You’re doing it right now.
And there’s something appropriate about a variety that, at its best, is alluringly perfumed, satin textured and just a little bit decadent, bringing to mind a classic song about a wildly popular bordello.
I have no idea if Anita Goode is a ZZ Top fan, but I do know she has produced a Lagrein that is absolutely swinging.
Goode is a winemaker whose tenacity and drive I’ve admired for some time.
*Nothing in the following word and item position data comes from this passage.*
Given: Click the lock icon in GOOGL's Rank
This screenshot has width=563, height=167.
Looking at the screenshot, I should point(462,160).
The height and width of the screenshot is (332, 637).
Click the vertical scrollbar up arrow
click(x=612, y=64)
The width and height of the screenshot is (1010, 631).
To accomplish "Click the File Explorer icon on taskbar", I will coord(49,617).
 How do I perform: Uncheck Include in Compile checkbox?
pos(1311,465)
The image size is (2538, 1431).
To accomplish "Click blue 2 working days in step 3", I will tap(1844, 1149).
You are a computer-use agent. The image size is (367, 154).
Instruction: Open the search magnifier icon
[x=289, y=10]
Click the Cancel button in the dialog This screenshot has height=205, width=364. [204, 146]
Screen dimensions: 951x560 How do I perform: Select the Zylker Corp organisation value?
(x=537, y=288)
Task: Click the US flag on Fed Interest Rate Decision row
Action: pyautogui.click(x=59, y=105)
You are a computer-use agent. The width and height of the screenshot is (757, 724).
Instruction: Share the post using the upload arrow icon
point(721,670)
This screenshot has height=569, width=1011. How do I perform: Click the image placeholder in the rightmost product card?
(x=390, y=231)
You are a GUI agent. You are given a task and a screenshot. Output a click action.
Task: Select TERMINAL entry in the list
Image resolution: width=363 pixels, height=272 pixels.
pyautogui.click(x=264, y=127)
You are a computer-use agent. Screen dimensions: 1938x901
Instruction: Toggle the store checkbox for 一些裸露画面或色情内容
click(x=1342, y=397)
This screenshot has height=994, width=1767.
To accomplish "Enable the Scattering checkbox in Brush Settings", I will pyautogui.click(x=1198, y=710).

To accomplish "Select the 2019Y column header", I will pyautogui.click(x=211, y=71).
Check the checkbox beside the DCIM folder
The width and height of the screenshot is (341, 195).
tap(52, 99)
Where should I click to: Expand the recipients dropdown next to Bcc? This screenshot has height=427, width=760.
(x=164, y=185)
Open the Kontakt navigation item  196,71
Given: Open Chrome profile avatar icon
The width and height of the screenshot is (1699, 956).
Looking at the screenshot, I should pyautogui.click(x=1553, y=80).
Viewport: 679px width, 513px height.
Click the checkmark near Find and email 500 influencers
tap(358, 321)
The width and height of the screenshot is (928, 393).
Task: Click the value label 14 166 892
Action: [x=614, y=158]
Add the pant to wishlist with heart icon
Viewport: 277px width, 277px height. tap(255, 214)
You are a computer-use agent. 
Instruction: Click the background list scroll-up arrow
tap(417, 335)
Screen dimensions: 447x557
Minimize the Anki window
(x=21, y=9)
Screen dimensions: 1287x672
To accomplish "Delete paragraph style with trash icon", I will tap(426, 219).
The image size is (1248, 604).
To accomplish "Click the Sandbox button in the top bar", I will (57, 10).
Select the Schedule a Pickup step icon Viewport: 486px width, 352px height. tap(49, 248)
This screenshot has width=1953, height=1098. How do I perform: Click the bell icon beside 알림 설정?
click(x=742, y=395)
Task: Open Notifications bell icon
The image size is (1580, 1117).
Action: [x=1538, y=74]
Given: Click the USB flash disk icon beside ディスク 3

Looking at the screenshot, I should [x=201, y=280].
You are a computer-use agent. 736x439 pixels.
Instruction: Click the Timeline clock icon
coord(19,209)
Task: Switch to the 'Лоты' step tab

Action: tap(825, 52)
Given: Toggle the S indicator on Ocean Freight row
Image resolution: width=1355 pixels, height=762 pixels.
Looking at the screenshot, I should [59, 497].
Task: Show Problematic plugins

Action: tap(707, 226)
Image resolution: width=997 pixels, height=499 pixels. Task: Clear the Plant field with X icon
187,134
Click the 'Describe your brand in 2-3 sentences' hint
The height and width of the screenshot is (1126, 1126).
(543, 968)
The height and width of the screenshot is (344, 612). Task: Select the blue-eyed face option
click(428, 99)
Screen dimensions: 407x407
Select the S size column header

Her family has run Wangolina Station at Mount Benson in South Australia for nigh on a century, the cattle and sheep side of the property supplemented by wine when vineyards were planted in 1999, and Goode completed winemaking studies in 2001.
While the property, now entirely run by Goode since the retirement of her father John in 2015, still supports a significant commercial cattle business, wine has become increasingly important focus at Wangolina Station. And with good reason.
Goode has a beautifully instinctive winemaking touch and her wines show an attention to detail that’s all the more impressive when you realise they’re the product of some very skilled multi-tasking. She has a deep appreciation for what the cool, maritime Mount Benson region can do well, and a restless curiosity to see what else she can add to that list. Hers are wines well worth seeking out.
Wangolina 2018 Lagrein, Limestone Coast
Goode sources the Lagrein grapes for this wine from the Wirrega vineyard at Mundulla, a slightly warmer site inland from Wangolina Station and a little farther north. While still cool, that little extra warmth allows a variety such as Lagrein to develop its abundant flavours earlier in the ripening process, bringing richness and generosity to the wine at reasonably modest alcohol levels.
The other key factor in shaping a wine as supple and restrained as this, when so many Australian examples present as hard and angular, is a gentle hand during fermentation, working hard to ensure gentle extraction and resisting the temptation to drag every last drop of colour, flavour and tannin out of a grape often over endowed with all three.
The wine is decadently coloured and beautifully perfumed. Violets, mulberries, star anise, Dutch liquorice and dark roasted spices abound. It’s tightly coiled, sinewy and lithe on the palate. It has impressive fruit intensity and depth but not a drop of fat; it’s a wine that has arrived at a point of perfect ripeness without showing any sign of being forced or pushed. It’s as good an example of the variety as I’ve seen in this country, and if people can get their heads around it as impressively as Goode has, then we all might be getting down and dirty with Lagrein.